◆ **Your goal**
Print the records exactly as they are written.

◆ **Supplied records**
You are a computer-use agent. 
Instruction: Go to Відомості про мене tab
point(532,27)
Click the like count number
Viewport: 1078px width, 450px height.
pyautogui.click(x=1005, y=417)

◆ **Solution for this task**
You are a computer-use agent. 
Instruction: Go to Відомості про мене tab
point(532,27)
Click the like count number
Viewport: 1078px width, 450px height.
pyautogui.click(x=1005, y=417)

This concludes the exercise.